Prospects are beginning to look hopeful however, as Michigan lawmakers get closer to reaching a finalized budget for 2009-2010. Senate Majority Leader Mike Bishop (R-Rochester) is expected to send the six remaining budget bills to Governor Jennifer Granholm this week.
Gov. Granholm is expected to use a line-item veto on any cuts in the Michigan Promise Scholarship Program. She is also expected to veto portions of the bills in order to increase spending for revenue sharing, Medicaid, school aid, local fire and police and other programs she believes to be important to public health and safety.
Michigan currently has a $2.8 billion budget deficit, but lawmakers have looked to cut around $1.2 billion in state spending, including funding for the Promise scholarship.
Democratic lawmakers however are looking at new tax increases in order to restore funding to some of these programs, including the Promise.

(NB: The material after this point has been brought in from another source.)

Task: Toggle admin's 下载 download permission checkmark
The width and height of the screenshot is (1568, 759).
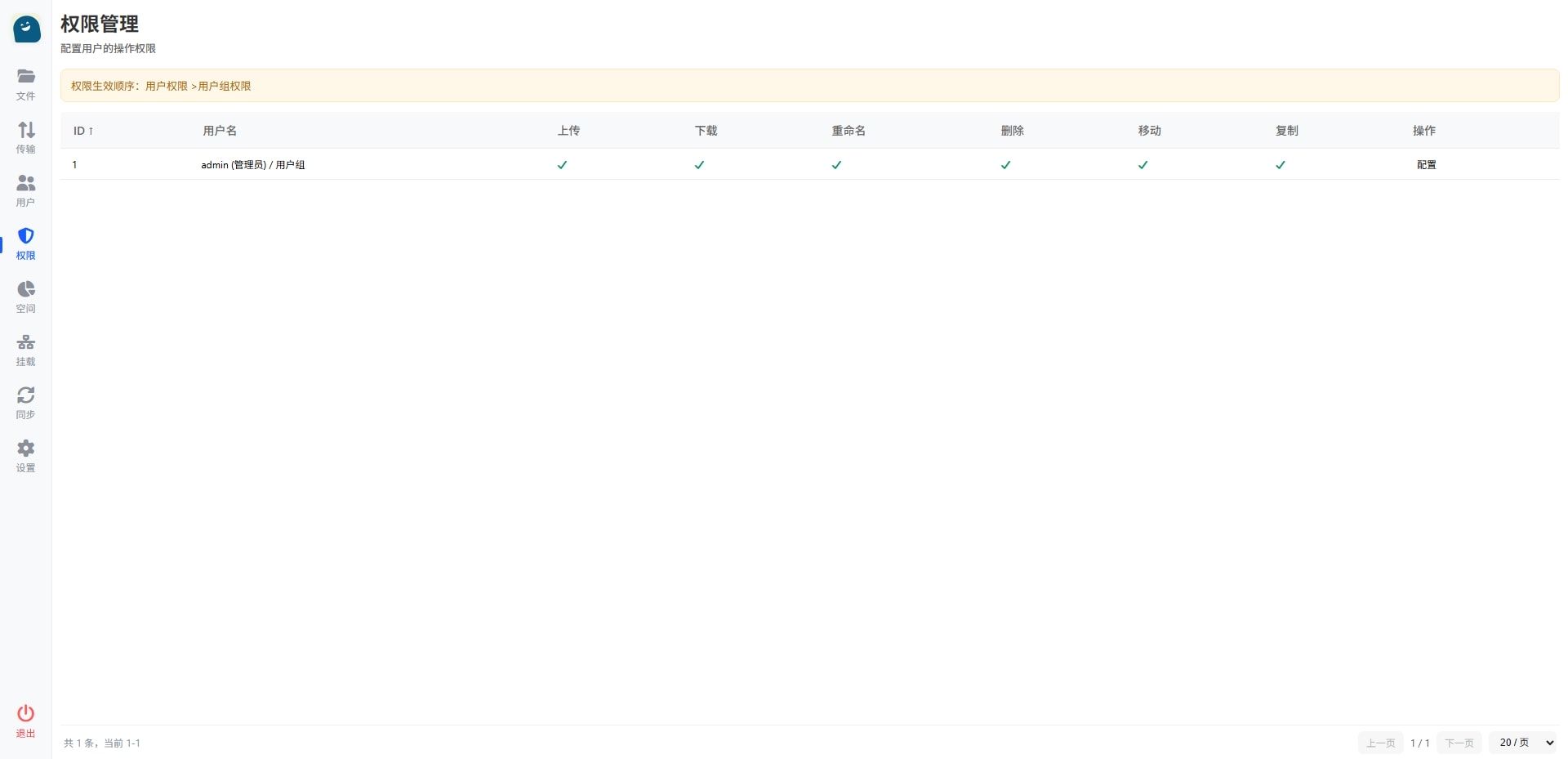Action: point(699,165)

The Democratic controlled House voted to suspend an inflationary increase in the personal exemption on Michigan’s income tax. This will save roughly $55 million but will result in taxpayers not being able to claim an extra $4.35 per person deduction on their income tax form.
Evan Thompson, a freshman in the political science program said, “The last thing we need to do to Michigan citizens is increase taxes. I think both sides should be able to agree to that.”
It is his belief that the Michigan legislature never should have passed the bill funding the Promise scholarship if the state didn’t have the money to pay for it in the first place. “But they [lawmakers] passed it and it’s law,” said Thompson. “They can’t renege on it now.”
It is unclear as to when Michigan’s lawmakers will finalize the budget negotiations, but the temporary budget that they passed at the beginning of the month expires on Oct. 31.